Trauma specialists have found that another aspect of healing is creating a story of one's experience that makes sense of it. By symbolizing or representing traumatic experiences through narratives, dramatizations, or art, people can create meaning (Harvey, 1996; Herman, 1992; Lantz, 1996; Newman, Riggs, & Roth, 1997; Pennebaker & Beall, 1986), such as trying to prevent such suffering by others (Higgins, 1994). Indeed, some research has found that traumatic experiences stimulate a search for meaning (Tokayer, 2002).

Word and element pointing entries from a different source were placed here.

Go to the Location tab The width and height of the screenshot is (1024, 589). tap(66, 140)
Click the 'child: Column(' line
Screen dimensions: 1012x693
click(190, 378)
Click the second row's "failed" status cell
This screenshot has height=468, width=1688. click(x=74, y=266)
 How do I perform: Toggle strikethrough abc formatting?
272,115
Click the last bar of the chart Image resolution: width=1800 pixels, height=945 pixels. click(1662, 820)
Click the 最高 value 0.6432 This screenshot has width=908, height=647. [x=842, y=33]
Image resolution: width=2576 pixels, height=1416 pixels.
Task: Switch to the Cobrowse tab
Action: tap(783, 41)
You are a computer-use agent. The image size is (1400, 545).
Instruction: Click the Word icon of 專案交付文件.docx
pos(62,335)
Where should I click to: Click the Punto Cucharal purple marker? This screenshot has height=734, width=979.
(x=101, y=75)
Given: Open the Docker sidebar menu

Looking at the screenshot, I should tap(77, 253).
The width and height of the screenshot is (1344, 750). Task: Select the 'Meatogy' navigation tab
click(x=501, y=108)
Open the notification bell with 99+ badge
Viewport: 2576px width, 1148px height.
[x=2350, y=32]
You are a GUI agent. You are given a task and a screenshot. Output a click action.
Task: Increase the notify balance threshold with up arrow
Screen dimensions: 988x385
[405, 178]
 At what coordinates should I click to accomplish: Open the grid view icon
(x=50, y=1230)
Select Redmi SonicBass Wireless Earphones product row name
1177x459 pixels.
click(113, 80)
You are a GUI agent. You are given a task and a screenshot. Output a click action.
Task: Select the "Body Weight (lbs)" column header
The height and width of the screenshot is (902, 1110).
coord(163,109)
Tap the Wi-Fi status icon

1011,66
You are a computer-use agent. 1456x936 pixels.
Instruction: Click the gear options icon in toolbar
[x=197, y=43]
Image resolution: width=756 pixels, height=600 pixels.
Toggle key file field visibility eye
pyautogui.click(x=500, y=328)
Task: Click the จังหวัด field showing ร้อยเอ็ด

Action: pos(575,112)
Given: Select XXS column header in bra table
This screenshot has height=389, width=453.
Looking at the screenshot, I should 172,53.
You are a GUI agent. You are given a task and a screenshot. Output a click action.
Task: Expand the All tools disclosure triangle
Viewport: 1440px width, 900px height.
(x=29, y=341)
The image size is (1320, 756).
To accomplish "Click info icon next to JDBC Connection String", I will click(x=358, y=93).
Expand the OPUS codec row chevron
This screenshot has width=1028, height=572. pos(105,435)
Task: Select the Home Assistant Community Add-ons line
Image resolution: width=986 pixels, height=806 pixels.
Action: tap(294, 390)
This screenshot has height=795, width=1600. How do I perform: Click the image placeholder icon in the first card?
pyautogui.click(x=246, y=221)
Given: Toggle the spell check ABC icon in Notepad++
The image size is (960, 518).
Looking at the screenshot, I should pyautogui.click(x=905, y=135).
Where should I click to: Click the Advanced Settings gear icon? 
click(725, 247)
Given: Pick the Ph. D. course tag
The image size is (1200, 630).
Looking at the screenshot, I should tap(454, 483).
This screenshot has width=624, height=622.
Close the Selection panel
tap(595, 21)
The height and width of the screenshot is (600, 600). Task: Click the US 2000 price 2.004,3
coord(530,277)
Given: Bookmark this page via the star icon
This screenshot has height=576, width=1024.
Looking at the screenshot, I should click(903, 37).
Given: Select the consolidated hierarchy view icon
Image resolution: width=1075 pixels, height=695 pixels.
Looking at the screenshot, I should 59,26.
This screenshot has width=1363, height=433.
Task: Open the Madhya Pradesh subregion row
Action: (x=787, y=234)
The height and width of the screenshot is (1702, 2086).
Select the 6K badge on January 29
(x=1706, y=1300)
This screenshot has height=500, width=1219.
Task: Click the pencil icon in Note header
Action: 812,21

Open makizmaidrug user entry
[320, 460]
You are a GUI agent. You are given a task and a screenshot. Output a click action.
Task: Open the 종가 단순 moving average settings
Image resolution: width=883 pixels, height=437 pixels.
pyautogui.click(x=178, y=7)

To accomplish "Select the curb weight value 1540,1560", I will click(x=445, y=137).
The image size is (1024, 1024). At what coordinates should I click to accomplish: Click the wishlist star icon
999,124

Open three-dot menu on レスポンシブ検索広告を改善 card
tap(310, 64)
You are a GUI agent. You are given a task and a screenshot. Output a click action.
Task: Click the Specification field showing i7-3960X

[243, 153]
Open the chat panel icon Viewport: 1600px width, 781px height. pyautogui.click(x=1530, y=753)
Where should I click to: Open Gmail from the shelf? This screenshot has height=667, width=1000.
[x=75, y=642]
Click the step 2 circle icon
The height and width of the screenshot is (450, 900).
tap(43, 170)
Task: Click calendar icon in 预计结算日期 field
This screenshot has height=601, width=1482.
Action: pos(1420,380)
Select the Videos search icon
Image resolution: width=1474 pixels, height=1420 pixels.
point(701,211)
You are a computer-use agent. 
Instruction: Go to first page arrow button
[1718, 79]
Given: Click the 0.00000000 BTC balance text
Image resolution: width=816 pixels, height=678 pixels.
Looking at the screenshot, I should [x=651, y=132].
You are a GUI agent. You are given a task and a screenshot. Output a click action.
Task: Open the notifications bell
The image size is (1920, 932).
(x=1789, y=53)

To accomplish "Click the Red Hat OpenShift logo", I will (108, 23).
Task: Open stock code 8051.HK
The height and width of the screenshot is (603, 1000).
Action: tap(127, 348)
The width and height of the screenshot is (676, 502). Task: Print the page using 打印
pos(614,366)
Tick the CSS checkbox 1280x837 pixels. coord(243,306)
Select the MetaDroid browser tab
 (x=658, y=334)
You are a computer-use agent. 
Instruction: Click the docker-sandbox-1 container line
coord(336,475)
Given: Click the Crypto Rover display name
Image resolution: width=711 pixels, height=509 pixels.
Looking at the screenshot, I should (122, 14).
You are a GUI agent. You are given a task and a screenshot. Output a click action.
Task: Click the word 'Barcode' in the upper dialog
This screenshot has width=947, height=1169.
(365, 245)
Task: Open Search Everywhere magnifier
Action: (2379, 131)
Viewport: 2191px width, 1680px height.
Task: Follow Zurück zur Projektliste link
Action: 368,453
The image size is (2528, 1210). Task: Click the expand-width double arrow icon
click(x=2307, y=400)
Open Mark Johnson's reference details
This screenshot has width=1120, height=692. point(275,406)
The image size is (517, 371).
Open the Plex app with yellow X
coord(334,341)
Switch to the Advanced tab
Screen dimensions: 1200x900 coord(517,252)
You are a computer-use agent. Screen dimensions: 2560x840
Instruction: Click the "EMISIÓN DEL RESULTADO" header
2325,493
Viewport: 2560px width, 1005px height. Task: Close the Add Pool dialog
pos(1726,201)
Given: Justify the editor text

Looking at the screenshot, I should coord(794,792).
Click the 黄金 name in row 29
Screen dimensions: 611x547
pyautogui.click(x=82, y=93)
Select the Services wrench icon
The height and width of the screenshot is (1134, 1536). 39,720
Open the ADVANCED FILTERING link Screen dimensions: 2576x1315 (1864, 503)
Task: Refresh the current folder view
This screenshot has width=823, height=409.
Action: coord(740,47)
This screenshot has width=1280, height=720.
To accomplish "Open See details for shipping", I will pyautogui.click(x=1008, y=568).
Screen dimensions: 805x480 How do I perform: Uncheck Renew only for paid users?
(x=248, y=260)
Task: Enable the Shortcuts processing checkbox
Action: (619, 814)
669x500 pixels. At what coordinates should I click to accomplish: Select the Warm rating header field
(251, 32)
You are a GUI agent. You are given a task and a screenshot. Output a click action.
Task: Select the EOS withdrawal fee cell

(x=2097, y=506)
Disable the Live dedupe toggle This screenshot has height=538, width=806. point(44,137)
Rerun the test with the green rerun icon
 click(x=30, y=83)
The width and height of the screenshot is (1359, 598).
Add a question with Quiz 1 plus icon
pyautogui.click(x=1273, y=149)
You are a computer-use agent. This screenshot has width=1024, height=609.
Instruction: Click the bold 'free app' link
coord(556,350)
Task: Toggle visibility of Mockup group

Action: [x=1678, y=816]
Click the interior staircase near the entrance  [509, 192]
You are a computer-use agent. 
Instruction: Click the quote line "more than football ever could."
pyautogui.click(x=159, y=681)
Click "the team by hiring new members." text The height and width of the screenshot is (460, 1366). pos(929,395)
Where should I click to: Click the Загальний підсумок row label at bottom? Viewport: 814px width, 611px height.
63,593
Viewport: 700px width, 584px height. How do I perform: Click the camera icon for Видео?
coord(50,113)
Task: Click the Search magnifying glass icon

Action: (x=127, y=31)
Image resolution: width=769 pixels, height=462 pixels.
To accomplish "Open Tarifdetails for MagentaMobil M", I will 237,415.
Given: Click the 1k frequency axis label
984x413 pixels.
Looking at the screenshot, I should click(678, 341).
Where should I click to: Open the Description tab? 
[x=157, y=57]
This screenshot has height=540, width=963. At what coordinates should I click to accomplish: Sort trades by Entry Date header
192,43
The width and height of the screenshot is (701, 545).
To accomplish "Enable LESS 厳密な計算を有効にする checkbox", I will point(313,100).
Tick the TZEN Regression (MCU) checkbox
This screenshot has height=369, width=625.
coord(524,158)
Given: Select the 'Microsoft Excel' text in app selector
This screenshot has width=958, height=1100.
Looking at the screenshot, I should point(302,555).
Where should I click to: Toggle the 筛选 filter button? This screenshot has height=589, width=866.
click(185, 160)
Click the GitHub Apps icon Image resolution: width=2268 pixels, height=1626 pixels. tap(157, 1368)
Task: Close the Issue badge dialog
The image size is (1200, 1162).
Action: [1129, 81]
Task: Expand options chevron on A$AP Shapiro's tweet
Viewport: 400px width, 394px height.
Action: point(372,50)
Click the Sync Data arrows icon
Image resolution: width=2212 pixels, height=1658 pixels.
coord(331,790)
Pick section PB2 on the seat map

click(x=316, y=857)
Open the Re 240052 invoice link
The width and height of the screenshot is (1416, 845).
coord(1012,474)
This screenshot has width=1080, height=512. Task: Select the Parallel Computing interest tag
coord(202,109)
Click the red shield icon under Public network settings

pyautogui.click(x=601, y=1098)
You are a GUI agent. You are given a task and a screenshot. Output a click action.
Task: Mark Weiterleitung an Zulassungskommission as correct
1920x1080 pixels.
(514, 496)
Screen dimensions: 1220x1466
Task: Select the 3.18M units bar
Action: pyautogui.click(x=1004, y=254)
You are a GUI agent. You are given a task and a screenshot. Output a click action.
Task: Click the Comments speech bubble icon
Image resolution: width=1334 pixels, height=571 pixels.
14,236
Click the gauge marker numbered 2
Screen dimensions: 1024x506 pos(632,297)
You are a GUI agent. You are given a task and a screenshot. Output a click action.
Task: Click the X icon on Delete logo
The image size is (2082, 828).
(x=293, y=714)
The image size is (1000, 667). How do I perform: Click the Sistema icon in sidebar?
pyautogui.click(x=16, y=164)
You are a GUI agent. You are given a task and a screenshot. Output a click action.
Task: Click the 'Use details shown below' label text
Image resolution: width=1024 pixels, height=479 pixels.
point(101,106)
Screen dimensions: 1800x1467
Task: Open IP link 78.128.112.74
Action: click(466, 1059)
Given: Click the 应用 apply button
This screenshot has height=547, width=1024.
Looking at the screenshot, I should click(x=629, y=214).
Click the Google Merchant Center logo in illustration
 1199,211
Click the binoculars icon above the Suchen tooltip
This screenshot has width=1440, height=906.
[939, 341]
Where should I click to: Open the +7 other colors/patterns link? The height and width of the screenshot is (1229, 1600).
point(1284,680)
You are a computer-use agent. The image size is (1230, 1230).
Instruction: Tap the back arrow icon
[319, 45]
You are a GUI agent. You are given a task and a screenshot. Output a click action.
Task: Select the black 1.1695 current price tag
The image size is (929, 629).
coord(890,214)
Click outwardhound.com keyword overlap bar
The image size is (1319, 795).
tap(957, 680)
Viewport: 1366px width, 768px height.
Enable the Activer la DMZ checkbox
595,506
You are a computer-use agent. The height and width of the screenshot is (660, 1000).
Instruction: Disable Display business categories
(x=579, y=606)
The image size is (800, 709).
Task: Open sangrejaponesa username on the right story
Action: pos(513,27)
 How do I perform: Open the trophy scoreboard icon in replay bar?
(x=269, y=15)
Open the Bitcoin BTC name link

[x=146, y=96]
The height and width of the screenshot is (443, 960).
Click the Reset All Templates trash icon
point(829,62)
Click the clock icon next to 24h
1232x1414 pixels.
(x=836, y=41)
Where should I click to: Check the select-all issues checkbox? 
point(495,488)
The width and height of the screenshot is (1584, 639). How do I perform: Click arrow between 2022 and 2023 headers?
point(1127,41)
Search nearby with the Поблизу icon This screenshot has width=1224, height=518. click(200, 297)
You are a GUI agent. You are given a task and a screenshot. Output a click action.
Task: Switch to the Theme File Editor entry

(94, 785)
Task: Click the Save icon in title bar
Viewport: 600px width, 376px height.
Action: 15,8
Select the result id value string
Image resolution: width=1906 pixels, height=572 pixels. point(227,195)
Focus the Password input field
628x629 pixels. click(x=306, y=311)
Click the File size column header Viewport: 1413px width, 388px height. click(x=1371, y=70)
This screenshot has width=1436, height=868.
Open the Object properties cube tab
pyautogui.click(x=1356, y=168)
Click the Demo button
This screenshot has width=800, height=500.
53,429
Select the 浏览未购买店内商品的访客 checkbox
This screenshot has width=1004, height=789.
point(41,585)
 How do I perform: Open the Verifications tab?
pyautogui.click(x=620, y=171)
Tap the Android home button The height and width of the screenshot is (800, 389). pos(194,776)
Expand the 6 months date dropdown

Encouraging people to talk about their painful experiences, or exposure, can overcome the avoidance that maintains trauma symptoms (Foa, Keane, & Friedman, 2000). While there is some disagreement about the need for survivors to talk about their traumatic experiences (Bonnano, Noll, Putnam, O’Neill, and Trickett, 2003), the preponderance of clinical and empirical evidence suggests that doing so is helpful for many survivors. Survivors of sudden, traumatic loss also require a framework for understanding traumatic grief and the need for mourning (Rando, 1993).

We provide a broader understanding of the psychological aftermath of traumatic experiences, “beyond PTSD,” helping people understand the behavioral, cognitive, emotional, interpersonal, spiritual, and physiological sequelae of violence. We also convey to workshop participants that trauma does not imply psychopathology or dysfunction. Furthermore, communities can use a neighbor-to-neighbor approach to address trauma: we support people in participating actively in their own recovery. This framework seems to have energized and empowered the people with whom we have worked in Rwanda.